01
de maio de 2015 | N° 18149
DAVID
COIMBRA
A calçada de
plástico
Há
exatos 20 anos, em maio de 1995, acompanhei uma delegação de empresários
catarinenses em missão pela bela Itália. Era uma viagem de trabalho, mas acabou
sendo das mais prazerosas que fiz na vida. Um dia, conto mais a respeito. Por
ora, quero falar de um episódio ocorrido numa cidade industrial do norte da
Bota. Não lembro que cidade era. Lembro que os empresários italianos
apresentavam aos brasileiros uma máquina de reciclar plástico.
O
plástico velho entrava por uma ponta e saía por outra transformado em calçadas
novas. Isso mesmo: lajotas de plástico furadinho, que seriam encaixadas no chão
a fim de serem usadas como calçadas baratas e de fácil instalação.
Os
italianos mostravam-nos com orgulho uma das calçadas montadas. Caminhamos sobre
ela. Então, me agachei, enfiei o indicador no orifício de uma das placas e a
levantei.
–
Elas não ficam presas? – perguntei.
–
Não. É assim mesmo – respondeu um dos italianos.
Balancei
a cabeça: – Não vai dar certo no Brasil.
Eles
se espantaram: – Por quê?
–
Porque a turma vai arrancar isso e levar embora.
Os
italianos ficaram embasbacados. Queriam saber por que catzo os brasileiros
fariam uma coisa dessas com a calçada em que eles próprios pisavam. Ninguém
soube explicar muito bem, mas os brasileiros concordaram comigo, disseram “é,
no Brasil não vai funcionar”, e o negócio não foi fechado. Bem.
Você
sabe por que no Brasil esse tipo de iniciativa não funciona? Sabe por que
orelhões são depredados e tampas de lixeira roubadas? Por que as pessoas sujam
as ruas? Por que picham os monumentos?
Porque,
para elas, nada daquilo a elas pertence. Para os brasileiros, tudo que é
público pertence a uma entidade chamada vagamente de “eles”.
“Eles”
ninguém explica o que seja, mas é o Estado. Os brasileiros sentem-se fora do
Estado, abaixo dele. Por isso, culpam o Estado por todas as suas vicissitudes.

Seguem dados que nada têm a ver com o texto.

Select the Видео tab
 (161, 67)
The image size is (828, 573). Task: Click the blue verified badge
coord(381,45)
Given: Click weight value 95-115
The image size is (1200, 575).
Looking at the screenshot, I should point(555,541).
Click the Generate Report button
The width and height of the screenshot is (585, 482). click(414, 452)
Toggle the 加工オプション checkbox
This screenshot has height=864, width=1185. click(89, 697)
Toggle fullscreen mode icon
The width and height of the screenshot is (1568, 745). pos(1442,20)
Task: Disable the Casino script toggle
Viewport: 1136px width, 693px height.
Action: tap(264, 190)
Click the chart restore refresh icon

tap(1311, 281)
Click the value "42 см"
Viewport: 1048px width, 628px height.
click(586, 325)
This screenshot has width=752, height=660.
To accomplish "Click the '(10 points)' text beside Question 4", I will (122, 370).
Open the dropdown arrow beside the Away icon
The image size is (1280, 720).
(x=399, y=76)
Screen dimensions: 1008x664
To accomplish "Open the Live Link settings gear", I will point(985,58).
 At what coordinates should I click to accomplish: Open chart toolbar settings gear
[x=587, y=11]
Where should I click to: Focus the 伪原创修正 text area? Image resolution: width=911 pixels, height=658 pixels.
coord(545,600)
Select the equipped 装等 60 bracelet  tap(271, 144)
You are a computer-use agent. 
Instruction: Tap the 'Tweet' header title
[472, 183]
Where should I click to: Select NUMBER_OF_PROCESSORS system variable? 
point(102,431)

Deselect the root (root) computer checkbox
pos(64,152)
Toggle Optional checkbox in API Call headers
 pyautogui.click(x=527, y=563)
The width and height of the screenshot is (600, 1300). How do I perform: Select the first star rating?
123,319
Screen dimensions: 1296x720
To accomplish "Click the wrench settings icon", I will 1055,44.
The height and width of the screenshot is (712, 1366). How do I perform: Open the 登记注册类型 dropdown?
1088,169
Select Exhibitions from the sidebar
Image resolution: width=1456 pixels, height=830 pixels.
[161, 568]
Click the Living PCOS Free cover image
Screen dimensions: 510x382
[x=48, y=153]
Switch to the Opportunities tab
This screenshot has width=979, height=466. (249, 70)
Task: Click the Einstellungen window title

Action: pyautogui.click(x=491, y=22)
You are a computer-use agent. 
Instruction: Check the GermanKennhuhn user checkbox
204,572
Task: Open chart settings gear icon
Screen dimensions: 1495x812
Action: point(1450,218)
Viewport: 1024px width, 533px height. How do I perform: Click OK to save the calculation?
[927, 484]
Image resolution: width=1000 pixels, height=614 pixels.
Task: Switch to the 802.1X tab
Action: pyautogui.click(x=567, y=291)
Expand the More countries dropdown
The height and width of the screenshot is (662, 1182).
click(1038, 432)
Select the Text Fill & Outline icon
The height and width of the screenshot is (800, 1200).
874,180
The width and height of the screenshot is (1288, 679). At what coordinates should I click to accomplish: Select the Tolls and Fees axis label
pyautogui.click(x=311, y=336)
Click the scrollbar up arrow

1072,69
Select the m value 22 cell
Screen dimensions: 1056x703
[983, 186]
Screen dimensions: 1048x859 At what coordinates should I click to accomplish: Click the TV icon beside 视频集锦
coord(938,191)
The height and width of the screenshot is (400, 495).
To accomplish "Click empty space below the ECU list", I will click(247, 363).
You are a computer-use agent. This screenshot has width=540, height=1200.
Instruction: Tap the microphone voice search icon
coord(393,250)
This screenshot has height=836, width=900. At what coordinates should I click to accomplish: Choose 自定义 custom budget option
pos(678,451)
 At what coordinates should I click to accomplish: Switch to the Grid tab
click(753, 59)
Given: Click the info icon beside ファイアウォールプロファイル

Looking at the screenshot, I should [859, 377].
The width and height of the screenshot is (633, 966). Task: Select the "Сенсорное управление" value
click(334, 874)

Afinal, aquela entidade superior teria poder para resolver os problemas. Não os
resolve porque não quer.
Na
França, Luís XIV, o Rei Sol, dizia: “O Estado sou eu”. E era mesmo. Mas, dois
Luíses depois, os franceses fizeram a revolução, separaram o corpo do rei de
sua cabeça e disseram: “O Estado é nosso”. Hoje, esse é um dos maiores dramas
franceses. Como o Estado é deles, eles exigem o usufruto do Estado, e sangram o
Estado, e o Estado não aguenta mais.
Na
Rússia, o Estado também era do czar. Mas os bolcheviques fizeram sua revolução
e avisaram ao povo: “Agora, vocês são do Estado”.
Nos
Estados Unidos, os pioneiros chegaram à Costa Atlântica e decidiram começar
tudo de novo, juntos e em harmonia, sem ninguém acima deles. Assim, todos
concordam em cumprir o acordo social, que é o seguinte: todos têm de cumprir a
lei.
Seria
o ideal, mas os americanos do Sul trouxeram homens negros da África e os escravizaram.
Como a proclamada terra da liberdade suportaria a contradição da escravidão?
Não suportou. Dilacerou-se na maior guerra civil do planeta, em que morreram
mais de 600 mil pessoas. Os negros foram postos abaixo do Estado, e é assim que
ainda percebem a realidade. Os negros americanos não se sentem parte do Estado.
Exatamente como nós, brasileiros. Mas a melhor fórmula é a dos velhos colonos
ingleses. É dizer: “O Estado somos nós”.